§ REQUIRED WORK: For each line below that contains the word "Cursussen", make a copy.

Saved data entries

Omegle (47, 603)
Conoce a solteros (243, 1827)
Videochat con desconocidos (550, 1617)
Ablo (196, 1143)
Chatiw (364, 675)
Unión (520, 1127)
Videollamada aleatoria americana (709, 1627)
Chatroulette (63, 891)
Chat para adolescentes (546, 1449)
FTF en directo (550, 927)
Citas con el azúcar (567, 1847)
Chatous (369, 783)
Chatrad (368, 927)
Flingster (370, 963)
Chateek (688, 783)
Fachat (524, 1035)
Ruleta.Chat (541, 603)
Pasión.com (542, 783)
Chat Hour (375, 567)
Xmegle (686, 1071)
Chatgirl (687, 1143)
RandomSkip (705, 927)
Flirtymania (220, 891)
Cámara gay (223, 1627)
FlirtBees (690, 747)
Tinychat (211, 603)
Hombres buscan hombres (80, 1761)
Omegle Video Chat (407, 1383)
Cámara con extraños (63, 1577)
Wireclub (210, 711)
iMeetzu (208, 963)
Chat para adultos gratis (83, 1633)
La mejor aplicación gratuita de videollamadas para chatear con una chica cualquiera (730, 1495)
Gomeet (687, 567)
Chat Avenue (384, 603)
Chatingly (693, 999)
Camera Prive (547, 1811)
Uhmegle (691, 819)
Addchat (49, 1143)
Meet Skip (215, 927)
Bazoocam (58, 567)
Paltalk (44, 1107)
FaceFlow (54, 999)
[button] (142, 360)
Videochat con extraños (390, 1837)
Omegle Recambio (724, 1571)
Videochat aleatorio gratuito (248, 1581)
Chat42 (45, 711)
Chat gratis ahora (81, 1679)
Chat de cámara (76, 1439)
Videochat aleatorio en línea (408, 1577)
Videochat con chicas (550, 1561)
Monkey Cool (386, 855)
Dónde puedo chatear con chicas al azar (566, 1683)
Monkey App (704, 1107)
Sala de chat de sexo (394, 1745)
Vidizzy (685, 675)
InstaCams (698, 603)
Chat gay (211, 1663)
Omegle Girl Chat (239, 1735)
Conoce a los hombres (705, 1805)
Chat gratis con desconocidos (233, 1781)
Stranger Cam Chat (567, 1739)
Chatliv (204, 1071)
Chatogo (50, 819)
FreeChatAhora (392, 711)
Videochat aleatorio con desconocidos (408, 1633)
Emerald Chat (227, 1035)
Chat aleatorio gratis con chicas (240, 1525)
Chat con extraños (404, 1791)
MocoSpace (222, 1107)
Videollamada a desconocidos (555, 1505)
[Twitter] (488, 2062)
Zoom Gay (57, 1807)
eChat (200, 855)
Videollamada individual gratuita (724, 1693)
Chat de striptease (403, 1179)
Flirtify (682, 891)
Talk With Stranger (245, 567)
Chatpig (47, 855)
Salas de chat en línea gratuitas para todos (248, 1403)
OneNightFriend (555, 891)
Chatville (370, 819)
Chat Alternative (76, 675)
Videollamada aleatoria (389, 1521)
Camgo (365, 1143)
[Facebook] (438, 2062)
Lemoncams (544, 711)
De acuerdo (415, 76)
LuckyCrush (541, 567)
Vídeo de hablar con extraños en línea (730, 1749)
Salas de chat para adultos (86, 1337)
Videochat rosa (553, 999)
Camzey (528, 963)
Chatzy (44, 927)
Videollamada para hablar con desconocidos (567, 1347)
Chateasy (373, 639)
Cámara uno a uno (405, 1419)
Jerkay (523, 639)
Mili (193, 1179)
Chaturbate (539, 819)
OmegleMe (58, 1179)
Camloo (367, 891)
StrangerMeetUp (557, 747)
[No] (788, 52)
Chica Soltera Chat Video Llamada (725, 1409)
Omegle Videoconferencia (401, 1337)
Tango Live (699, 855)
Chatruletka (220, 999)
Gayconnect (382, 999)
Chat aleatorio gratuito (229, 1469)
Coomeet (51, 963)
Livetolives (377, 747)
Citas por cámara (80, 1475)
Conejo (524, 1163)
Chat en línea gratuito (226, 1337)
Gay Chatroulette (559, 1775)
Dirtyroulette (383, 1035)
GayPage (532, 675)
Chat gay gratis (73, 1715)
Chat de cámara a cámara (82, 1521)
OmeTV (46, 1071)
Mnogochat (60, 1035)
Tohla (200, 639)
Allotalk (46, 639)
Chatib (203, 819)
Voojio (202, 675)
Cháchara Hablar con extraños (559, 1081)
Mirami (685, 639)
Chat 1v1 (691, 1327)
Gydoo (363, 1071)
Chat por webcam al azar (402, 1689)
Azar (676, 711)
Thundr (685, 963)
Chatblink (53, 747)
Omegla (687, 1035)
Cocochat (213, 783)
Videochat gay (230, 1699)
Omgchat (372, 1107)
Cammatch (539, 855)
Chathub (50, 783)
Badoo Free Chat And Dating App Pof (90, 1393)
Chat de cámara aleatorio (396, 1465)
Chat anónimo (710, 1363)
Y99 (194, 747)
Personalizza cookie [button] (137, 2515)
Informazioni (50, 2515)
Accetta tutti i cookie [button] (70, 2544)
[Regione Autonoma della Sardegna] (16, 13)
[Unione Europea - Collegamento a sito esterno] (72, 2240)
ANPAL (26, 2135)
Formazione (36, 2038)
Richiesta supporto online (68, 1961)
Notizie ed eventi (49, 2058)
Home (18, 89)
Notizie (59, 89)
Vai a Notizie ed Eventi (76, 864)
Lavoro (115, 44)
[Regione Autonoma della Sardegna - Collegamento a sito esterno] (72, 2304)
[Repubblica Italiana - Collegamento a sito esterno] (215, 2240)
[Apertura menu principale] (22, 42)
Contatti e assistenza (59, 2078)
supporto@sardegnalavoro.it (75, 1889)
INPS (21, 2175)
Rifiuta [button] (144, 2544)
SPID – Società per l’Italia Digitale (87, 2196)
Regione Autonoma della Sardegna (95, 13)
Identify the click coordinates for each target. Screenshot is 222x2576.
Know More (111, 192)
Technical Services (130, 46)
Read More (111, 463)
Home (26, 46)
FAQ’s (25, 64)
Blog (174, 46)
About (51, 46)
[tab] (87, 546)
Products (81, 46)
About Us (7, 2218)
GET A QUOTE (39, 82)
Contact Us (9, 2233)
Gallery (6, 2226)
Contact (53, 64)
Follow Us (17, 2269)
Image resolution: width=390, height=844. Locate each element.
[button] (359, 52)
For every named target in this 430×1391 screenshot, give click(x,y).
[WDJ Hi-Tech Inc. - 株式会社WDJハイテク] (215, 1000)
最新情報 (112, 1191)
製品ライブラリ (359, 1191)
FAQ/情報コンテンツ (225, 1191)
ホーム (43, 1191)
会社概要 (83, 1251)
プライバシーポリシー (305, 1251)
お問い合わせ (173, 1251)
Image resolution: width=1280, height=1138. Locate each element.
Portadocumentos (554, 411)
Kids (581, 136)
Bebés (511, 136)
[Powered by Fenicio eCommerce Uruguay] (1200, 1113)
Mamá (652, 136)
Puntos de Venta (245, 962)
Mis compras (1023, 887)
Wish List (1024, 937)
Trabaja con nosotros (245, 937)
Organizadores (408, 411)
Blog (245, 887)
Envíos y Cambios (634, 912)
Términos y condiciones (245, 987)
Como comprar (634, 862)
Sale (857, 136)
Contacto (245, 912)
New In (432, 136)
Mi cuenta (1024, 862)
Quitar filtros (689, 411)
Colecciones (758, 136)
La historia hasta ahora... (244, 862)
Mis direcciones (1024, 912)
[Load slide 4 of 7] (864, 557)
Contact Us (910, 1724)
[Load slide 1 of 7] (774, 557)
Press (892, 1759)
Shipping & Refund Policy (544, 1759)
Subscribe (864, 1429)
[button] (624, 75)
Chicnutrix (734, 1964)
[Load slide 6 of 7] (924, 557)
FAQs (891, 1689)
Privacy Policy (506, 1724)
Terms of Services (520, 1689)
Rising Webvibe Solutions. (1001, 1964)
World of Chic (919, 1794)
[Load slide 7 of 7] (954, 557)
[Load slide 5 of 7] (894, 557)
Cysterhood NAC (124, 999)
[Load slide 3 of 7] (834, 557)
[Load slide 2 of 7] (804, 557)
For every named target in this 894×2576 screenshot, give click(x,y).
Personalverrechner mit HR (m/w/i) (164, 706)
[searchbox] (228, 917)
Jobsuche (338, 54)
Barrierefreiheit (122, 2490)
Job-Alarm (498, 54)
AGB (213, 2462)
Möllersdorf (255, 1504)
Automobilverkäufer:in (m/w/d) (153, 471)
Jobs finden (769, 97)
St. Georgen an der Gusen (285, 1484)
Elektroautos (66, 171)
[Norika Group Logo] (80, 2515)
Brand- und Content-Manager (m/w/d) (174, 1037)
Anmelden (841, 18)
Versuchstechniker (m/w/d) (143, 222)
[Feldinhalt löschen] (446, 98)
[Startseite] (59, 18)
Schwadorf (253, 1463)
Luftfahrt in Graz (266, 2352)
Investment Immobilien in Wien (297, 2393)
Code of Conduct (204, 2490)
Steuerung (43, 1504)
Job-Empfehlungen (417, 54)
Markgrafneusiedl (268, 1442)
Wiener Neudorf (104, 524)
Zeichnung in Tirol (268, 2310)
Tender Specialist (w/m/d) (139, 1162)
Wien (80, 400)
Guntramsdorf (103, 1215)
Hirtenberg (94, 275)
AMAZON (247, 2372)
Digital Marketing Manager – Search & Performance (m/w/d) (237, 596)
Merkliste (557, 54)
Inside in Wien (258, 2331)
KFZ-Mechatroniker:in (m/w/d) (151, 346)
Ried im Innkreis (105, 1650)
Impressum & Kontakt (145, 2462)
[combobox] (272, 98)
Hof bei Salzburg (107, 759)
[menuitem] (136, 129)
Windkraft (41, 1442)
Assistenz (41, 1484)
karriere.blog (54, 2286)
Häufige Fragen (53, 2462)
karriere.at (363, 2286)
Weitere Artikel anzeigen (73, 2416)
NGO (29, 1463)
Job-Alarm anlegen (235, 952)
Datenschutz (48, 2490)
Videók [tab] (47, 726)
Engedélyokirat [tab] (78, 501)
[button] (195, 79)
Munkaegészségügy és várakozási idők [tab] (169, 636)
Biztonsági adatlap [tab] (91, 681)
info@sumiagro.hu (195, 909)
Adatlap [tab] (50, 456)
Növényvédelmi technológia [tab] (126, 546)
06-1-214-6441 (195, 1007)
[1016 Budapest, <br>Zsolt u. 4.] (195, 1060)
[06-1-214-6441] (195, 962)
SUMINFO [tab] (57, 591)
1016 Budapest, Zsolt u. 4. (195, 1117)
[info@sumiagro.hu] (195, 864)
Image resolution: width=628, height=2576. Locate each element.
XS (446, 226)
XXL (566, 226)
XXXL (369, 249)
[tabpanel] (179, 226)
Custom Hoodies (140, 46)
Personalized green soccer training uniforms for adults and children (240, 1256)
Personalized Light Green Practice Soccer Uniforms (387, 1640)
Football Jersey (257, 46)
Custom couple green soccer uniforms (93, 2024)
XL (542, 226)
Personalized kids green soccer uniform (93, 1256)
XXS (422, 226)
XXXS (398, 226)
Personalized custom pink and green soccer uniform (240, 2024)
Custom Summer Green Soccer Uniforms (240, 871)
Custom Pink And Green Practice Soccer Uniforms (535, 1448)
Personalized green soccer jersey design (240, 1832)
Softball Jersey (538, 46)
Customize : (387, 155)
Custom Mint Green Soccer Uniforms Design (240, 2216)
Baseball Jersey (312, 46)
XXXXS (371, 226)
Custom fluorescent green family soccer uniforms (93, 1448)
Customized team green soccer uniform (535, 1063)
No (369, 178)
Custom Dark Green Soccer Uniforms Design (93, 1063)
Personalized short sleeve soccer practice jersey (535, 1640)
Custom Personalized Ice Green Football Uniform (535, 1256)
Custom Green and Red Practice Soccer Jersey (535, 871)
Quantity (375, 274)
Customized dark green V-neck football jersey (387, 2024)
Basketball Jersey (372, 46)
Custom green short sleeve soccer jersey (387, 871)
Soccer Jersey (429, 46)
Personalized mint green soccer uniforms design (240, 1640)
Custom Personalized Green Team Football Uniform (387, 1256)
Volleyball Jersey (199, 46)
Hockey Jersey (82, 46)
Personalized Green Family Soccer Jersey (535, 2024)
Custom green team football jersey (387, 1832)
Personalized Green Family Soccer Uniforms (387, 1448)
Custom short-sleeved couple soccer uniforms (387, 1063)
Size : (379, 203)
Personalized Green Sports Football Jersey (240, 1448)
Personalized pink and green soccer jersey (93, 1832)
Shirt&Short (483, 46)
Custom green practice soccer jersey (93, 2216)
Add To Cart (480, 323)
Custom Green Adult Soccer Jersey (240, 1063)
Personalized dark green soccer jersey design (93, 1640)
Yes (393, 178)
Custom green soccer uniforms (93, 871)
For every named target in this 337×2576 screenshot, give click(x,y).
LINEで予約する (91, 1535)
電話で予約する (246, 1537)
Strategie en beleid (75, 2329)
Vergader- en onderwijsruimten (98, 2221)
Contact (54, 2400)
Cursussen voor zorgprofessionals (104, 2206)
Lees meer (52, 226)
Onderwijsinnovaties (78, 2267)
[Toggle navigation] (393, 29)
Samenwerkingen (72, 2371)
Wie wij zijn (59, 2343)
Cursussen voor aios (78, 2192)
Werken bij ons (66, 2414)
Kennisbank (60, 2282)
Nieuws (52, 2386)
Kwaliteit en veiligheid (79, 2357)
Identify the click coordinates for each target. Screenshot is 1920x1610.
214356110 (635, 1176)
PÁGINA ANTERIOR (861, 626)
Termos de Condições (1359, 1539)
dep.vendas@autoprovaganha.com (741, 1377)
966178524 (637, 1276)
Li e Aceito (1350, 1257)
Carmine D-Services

§ THE COMPLETED TASK:
Cursussen voor zorgprofessionals (104, 2206)
Cursussen voor aios (78, 2192)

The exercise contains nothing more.